How Instrument Tuners Actually Work: Pitch Detection Explained

Point a microphone at a guitar string and a browser tab can tell you, within a few milliseconds, exactly how many cents sharp or flat it is. No plugin, no upload, no round trip to a server — just a few hundred lines of math running on the same audio buffer your browser already has in memory. Here's what's actually happening underneath.

The problem: finding a fundamental frequency

A plucked string doesn't produce one clean sine wave; it produces a fundamental frequency plus a stack of quieter harmonics on top, all summed into one messy waveform. Pitch detection means recovering that one fundamental frequency — the number that determines what note you hear — from the combined signal.

Why autocorrelation works

Autocorrelation is a simple idea: take a chunk of the audio buffer, and compare it against a copy of itself shifted forward in time by some small delay. If the underlying wave is periodic — which a sustained musical note is — then at exactly one delay (the wave's period) the shifted copy lines up almost perfectly with the original, and the sum of the products spikes. Sweep the delay across a range of plausible values, find where that sum peaks, and you've found the period. Frequency is just the sample rate divided by that period in samples.

perfecttune.net's Tuner does exactly this: it grabs a 2048-sample window from a Web Audio AnalyserNode, computes the autocorrelation across a range of lags, and picks the lag with the strongest correlation (after skipping the initial, always-strong zero-lag peak). A parabolic interpolation around that best lag refines the result to sub-sample precision, which is the difference between a needle that visibly jitters and one that sits still.

From frequency to note name

Once you have a frequency in Hz, converting it to a note name is pure equal-temperament math. Every note's frequency is a fixed ratio away from a reference pitch — conventionally A4 at 440 Hz — specifically 440 × 2^((n-69)/12) where n is the note's MIDI number. Run that formula backward on a detected frequency, round to the nearest whole MIDI number, and you get the nearest note; the leftover fractional distance, converted to cents (1/100th of a semitone), is exactly the needle reading.

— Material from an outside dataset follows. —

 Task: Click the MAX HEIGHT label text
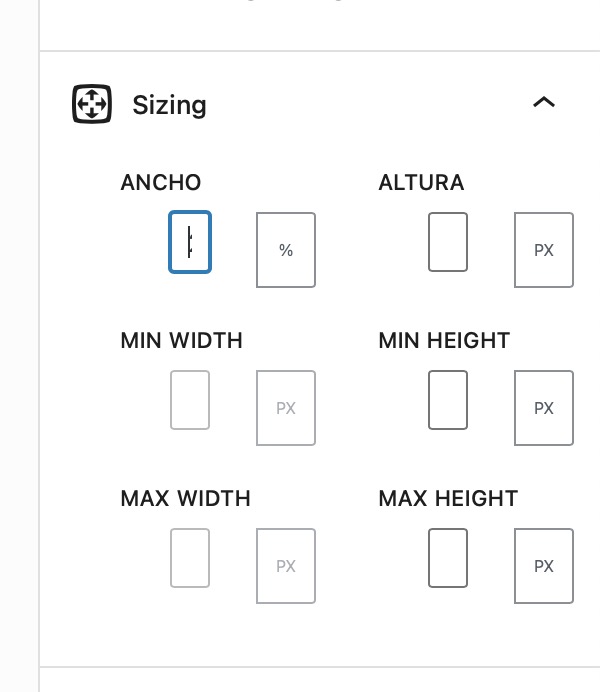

Why it has to run in the browser

A tuner needs to update dozens of times per second to feel responsive, and every one of those updates depends on raw, continuous microphone audio. Uploading that audio to a server for analysis would mean latency, bandwidth, and — far more importantly — sending a live mic feed off your device for no real benefit, since a modern browser's JavaScript engine can run this entire pipeline, autocorrelation and all, comfortably in real time on ordinary hardware. Keeping it local isn't a compromise; it's strictly the better design.